Collagen induced arthritis (CIA) in mice features regulatory transcriptional network connecting major histocompatibility complex (MHC H2) with autoantigen genes in the thymus

Abstract

Considering that imbalance of central tolerance in the thymus contributes to aggressive autoimmunity, we compared the expression of peripheral tissue autoantigens (PTA) genes, which are involved in self-representation in the thymic stroma, of two mouse strains; DBA-1/J (MHC- H2 q ) susceptible and DBA-2/J (MHC- H2 d ) resistant to collagen induced arthritis (CIA). We evaluate whether these strains differ in their thymic gene expression, allowing identification of genes that might play a role in susceptibility/resistance to CIA. Microarray profiling showed that 1093 PTA genes were differentially modulated between collagen immunized DBA-1/J and DBA-2/J mice. These genes were assigned to 17 different tissues/organs, including joints/bone, characterizing the promiscuous gene expression (PGE), which is implicated in self-representation.
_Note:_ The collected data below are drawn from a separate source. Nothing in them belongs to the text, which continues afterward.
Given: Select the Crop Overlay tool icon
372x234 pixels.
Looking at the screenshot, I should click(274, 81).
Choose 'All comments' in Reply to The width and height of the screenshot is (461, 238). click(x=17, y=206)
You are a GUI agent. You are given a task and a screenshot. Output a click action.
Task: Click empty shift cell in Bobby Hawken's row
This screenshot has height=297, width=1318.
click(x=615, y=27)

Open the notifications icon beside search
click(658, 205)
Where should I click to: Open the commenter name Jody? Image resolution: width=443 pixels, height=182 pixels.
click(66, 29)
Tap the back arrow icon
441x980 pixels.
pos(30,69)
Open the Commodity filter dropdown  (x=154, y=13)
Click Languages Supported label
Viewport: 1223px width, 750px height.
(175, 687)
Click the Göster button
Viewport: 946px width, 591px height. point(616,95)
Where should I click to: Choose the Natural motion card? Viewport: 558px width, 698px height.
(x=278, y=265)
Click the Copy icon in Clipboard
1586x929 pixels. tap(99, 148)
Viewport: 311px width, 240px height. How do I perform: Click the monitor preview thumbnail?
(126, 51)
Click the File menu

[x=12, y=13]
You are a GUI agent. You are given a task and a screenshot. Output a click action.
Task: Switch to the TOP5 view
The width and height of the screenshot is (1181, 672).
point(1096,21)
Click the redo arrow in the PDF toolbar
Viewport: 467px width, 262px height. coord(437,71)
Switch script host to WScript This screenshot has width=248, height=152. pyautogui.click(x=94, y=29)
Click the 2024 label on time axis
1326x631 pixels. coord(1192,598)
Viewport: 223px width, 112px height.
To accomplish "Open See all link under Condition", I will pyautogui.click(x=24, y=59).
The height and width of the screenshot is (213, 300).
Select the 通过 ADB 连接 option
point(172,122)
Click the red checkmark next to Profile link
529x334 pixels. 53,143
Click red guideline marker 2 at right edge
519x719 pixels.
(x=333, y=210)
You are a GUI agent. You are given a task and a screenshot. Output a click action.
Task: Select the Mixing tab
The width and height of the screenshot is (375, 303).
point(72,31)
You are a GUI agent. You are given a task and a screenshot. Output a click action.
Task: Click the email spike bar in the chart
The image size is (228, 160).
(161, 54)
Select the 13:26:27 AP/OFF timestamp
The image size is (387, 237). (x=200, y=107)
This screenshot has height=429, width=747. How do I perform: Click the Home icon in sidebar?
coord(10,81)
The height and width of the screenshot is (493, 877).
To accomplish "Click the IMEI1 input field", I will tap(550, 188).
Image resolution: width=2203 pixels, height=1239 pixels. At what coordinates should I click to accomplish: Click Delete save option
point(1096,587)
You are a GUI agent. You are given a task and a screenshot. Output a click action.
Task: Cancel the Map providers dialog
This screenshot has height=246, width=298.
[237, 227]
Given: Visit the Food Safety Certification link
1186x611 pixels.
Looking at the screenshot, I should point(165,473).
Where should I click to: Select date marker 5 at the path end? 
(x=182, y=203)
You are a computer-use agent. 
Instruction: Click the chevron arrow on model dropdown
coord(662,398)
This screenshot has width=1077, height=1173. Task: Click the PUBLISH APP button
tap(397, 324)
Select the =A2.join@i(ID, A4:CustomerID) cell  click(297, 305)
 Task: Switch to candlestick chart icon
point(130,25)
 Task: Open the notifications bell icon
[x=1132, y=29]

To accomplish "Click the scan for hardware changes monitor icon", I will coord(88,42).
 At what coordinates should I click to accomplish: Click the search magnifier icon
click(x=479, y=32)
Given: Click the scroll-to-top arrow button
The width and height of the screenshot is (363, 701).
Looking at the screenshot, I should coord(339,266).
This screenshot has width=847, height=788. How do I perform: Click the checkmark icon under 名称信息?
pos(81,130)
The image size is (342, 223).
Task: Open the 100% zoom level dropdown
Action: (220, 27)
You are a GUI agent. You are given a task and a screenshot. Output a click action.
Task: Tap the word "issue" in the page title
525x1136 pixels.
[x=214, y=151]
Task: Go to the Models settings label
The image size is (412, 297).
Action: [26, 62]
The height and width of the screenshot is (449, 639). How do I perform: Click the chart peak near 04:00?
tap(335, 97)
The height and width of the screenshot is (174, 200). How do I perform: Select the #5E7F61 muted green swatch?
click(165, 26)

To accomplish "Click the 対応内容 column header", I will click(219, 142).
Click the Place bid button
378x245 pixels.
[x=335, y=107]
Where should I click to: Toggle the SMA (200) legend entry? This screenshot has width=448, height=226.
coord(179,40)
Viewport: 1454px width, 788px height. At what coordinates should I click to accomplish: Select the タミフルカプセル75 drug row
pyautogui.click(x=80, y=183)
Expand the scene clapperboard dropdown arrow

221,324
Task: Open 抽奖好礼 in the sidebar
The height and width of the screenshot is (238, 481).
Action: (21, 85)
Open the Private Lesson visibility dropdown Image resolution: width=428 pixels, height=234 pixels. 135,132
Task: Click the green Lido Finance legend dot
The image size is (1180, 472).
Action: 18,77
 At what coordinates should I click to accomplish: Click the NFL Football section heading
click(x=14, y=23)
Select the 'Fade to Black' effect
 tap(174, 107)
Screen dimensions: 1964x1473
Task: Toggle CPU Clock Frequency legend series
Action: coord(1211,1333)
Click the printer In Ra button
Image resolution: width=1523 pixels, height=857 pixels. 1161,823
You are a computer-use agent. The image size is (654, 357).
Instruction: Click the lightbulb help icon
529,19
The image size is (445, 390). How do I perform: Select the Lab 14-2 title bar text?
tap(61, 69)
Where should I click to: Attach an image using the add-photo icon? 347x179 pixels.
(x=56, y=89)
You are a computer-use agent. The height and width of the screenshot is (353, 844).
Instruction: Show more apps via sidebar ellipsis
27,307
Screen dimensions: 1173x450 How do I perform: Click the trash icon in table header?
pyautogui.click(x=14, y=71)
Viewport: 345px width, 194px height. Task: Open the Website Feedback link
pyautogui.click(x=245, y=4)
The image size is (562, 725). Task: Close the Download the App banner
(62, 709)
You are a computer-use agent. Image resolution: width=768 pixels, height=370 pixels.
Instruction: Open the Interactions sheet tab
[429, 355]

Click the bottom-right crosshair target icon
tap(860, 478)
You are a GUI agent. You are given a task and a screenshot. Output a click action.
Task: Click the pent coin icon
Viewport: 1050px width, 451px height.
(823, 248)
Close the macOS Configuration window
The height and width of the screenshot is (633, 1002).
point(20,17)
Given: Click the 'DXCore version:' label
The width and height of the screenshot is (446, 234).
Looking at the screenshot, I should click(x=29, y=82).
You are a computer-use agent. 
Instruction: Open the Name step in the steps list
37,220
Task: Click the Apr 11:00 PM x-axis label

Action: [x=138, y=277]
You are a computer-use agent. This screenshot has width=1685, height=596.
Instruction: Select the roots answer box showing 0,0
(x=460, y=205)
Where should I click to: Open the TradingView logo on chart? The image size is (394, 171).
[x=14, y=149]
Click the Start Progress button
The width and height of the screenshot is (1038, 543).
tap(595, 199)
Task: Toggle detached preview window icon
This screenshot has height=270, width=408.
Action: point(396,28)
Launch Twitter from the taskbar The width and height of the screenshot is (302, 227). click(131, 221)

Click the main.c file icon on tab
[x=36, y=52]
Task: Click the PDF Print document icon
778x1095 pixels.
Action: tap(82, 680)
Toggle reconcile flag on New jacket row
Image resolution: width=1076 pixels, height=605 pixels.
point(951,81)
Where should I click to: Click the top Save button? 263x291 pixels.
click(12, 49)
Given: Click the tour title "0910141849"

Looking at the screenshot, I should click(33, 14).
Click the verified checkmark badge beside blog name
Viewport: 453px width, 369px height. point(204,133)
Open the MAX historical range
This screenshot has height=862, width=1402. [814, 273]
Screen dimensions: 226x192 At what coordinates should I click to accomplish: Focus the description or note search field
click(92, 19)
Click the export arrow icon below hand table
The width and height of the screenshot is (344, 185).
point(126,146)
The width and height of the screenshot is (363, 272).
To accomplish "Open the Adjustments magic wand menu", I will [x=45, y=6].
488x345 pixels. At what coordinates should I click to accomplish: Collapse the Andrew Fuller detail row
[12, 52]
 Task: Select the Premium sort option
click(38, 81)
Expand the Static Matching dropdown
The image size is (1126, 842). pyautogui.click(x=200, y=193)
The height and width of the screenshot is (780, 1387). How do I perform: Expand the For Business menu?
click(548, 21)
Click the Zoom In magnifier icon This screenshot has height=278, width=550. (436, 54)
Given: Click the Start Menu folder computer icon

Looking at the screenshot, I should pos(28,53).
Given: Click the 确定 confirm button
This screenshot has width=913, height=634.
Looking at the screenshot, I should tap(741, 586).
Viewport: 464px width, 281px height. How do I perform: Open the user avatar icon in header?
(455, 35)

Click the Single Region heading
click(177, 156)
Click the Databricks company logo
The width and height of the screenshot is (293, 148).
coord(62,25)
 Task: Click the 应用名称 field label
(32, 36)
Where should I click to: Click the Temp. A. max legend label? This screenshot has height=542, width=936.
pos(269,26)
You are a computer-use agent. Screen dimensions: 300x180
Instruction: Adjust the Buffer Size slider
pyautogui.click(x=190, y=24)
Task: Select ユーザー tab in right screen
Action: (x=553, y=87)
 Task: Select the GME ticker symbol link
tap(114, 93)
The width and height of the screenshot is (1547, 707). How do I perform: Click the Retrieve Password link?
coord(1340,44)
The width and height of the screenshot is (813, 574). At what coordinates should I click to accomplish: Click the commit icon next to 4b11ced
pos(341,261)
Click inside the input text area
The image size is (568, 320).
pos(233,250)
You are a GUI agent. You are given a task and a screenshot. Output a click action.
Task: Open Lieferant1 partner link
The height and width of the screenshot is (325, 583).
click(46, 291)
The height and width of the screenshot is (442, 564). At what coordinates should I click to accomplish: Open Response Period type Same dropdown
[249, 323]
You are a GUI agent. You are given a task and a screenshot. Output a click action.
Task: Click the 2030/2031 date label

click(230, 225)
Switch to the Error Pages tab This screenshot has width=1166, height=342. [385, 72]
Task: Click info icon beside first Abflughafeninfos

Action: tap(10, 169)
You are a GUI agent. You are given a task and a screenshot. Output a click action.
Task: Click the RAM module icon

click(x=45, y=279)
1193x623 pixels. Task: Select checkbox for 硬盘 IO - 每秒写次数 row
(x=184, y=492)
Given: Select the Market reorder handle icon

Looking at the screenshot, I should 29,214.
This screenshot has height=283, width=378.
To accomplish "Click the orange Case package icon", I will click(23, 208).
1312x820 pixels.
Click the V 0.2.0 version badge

Hierarchical clustering of microarray data and quantitative RT-PCR analysis showed that Aire (autoimmune regulator), an important regulator of the PGE process, Aire-dependent (insulin), Aire-independent ( Col2A1 and Gad67), and other 22 joint/bone autoantigen genes were down-regulated in DBA-1/J compared with DBA-2/J in the thymus. Considering the importance of MHC- H2 in peptide-self presentation and autoimmunity susceptibility, we reconstructed transcriptional networks of both strains based on actual microarray data. The networks clearly demonstrated different MHC-H2 transcriptional interactions with PTAs genes. DBA-1/J strain featured MHC- H2 as a node influencing downstream genes. Differently, in DBA-2/J strain network MHC- H2 was exclusively self-regulated and does not control other genes. These findings provide evidence that CIA susceptibility in mice may be a reflex of a cascade-like transcriptional control connecting different genes to MHC- H2 in the thymus.